Thanks for the replies. As the new motor will go back in this week, I decided to also change those kind of things. After 92K miles, I think it will be worth it.



> Very expensive to replace for a fuel filter but well worth it


What brand would be good to get, or where should I get it? Just go to Autozone or related?


----------



## mhjett (Oct 16, 2000)

The fuel filter has a fuel pressure regulator in it, according to GAP - 

http://www.germanautoparts.com/Volkswagen/Jetta/Fuel/92/14

Doesn't seem too expensive at $28. 



tchilds said:


> Very expensive to replace for a fuel filter but well worth it. Good luck.


Curious why you say it's a 40k item, and if you notice any difference replacing it that soon.


----------



## tchilds (Nov 21, 2008)

I bought a mann, from what I understand that is the OEM manufacturer. they quoted me about $50 at Nappa but my discount brought it down to about $30. I said its a 40k item because that's what I was told, that it is a 40,000 mile service item.

it is more expensive than people are accustomed to, as a result of throwing away the bypass valve in the filter itself over and over again versus an FPR on a return system which would not require replacement w/the filter.


----------



## mhjett (Oct 16, 2000)

tchilds said:


> I said its a 40k item because that's what I was told, that it is a 40,000 mile service item.

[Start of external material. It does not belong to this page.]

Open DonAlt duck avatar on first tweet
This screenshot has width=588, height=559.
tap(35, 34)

So the people selling you one told you to replace it? Imagine that.


----------



## ECS Tuning (Oct 2, 2006)

We carry Mann, Hengst, and OEM fuel filters -




*Link To All -*


----------



## TylerO28 (Jul 7, 2008)

OEM all the way! It's a very simple install


----------



## alwaysdutch (Oct 19, 2011)

As I assume that after 92K the filter is ready for a change, I will probably order one if the quality is worth any price difference between ECS and for example an Autozone......


----------



## LampyB (Apr 2, 2007)

just go with the OEM fuel filter, no valid reason not to. it's like $30 from the dealer and took 15 minutes to replace. just be sure to search vortex/google for a DIY so that you know how to remove the hose clips. if you haven't removed the specific clips you may end up banging your head on the ground in frustration even though it's a piece of cake.

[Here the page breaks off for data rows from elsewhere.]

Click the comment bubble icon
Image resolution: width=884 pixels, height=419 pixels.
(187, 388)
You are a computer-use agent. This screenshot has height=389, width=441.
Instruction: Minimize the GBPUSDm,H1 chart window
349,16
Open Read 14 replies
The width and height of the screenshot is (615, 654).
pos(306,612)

i replaced mine at 70K miles and didn't notice a difference, but at least its done. VW says it's a lifetime part, so it is not listed in the regular service intervals. i've always replaced them at about 60K miles anyway just to be safe.


----------



## TylerO28 (Jul 7, 2008)

Buy OEM it's worth knowing it's the correct part with correct bar rating... I replace mine every 40k


----------



## ABA Scirocco (May 30, 2001)

FWIW, I recently had the fuel filter in my07 Rabbit replaced, the old one was a 4.0 bar filter, the replacement was a 6.6 bar filter. The car ran okay, the fuel pump was a little noisier than it had been and I got a check engine light with error code P0172 "system too rich bank 1". Replacing that again a 4.0 bar filter got rid of those problems. 

The moral of the sorry is, regardless of what brand filter your get, make sure the pressure rating is the appropriate one for your car.


----------